Speakers
- Nicole CuneoAffiliationPsychology and Cognitive Science Graduate Fellow, Princeton University
- Cara TurnbullAffiliationMusic and Cognitive Science Graduate Fellow, Princeton University
Details
Nicole Cuneo
"Word meaning is complex: Implications of generalization differences in autism"
Abstract: Autistic individuals commonly experience difficulties in communication, which have previously been attributed to differences in social cognition or executive function. However, recent research suggests that there is another cognitive factor involved, which is the reduced ability to extend categories in a flexible manner. The study found that autistic adults have more difficulty than neurotypical peers in identifying new meanings of familiar words, but they outperform neurotypicals in a novel word learning task that does not require flexible extension. These results suggest that there is a recognized difference in generalization, which poses an ongoing challenge for autistic adults in the area of language, separate from social cognition, executive function, or the ability to assign single fixed meanings to new words.
Cara Turnbull
"Intersubjectivity in Music-Evoked Autobiographical Memories"
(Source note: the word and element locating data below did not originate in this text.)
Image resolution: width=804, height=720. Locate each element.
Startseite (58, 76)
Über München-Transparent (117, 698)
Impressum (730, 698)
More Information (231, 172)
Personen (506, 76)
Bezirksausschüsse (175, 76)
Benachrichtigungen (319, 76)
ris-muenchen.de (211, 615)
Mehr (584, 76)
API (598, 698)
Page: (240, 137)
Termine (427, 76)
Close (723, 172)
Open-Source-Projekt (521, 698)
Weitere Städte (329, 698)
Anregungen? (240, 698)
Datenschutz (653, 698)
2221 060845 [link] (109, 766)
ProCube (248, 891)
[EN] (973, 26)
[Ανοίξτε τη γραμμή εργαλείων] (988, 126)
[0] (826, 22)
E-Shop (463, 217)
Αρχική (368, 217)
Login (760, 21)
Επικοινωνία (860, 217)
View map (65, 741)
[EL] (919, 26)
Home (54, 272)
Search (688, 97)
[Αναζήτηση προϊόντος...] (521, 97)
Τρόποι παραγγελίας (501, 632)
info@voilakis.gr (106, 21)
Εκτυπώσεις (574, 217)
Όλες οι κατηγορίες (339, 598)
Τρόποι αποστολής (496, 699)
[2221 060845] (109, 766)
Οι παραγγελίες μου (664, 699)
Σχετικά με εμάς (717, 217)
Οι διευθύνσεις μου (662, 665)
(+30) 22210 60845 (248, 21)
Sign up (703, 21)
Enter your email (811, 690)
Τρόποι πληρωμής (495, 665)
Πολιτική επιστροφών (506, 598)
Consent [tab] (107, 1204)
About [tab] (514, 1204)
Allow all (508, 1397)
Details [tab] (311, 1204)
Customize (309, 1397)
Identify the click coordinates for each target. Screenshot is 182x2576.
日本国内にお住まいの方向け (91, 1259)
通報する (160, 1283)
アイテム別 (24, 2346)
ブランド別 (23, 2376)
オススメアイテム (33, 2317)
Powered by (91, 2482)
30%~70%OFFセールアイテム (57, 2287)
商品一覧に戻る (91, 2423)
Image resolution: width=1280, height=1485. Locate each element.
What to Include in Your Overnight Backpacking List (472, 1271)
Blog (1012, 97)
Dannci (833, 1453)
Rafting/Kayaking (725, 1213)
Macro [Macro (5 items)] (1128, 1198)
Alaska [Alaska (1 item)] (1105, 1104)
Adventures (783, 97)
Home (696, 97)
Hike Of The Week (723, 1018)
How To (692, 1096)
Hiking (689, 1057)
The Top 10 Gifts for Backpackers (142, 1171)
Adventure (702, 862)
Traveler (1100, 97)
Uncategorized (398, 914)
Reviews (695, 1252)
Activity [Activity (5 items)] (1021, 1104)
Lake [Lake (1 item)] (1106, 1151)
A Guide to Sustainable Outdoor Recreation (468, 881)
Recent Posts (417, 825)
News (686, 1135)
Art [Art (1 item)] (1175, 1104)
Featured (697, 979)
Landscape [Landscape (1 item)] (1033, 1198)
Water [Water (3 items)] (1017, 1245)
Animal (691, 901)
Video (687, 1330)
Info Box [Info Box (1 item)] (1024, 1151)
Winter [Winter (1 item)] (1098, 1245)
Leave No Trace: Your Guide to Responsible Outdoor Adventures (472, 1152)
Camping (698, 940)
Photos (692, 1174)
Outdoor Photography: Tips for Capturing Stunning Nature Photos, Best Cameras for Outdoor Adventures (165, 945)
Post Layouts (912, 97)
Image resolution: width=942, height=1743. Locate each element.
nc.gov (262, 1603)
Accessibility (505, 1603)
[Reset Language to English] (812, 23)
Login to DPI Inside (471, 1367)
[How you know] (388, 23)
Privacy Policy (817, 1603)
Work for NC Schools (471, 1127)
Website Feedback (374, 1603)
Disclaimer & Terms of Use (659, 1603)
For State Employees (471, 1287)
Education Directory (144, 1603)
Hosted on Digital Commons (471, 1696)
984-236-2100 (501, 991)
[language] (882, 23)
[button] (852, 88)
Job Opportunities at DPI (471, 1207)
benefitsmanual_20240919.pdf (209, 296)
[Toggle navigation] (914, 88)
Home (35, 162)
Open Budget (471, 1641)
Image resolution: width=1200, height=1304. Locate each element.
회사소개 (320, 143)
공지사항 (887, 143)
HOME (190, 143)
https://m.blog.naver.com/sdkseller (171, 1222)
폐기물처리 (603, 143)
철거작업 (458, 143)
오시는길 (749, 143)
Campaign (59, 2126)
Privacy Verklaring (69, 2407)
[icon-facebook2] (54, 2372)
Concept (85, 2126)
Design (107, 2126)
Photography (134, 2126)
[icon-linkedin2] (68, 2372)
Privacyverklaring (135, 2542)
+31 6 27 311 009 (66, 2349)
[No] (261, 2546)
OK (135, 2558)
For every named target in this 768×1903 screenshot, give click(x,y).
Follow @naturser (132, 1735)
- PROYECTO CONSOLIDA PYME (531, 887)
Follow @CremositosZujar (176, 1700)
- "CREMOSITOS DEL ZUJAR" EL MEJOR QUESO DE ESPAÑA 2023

Abstract: It is well-established that music can evoke many kinds of mental imagery, including fictional narratives and autobiographical memories. While one might suppose these imaginings to be idiosyncratic, cross-cultural research has revealed a culture-bounded intersubjectivity in the content of narratives imagined in response to instrumental music; stories imagined in response to individual musical excerpts are more similar between people within a given culture than between people from different cultures. Pilot analyses on an existing dataset of music-evoked autobiographical memories (MEAMs) suggest that there may also be similarities between the memories evoked by familiar and unfamiliar songs, and we hypothesize that these similar associations (including particular events, settings, activities, and emotions) might be greater between people of comparable ages and backgrounds. We therefore investigated whether university undergraduates might report similar autobiographical memories in response to individual popular songs. Participants listened to clips of popular songs from three genres (pop, hip-hop, and country) and two time periods (roughly their own adolescence and that of their parents), using each song as a cue to recall a memory. Reported memories were compared using tools from natural language processing; in particular, we used a semantic embedding space model to evaluate semantic similarity, and term frequency-inverse document frequency (TF-IDF) to compare the most important words associated with each song. Preliminary results suggest that, for these participants, similarity between MEAMs is driven by both genre and song release date. These findings support the hypothesis that songs encountered in similar contexts (e.g., the listener’s life stage, the environment or activities while listening, the social circumstances, etc.) will evoke similar memories. Further research will investigate the implications of this simultaneous recollection of similar memories on social bonding during joint music listening.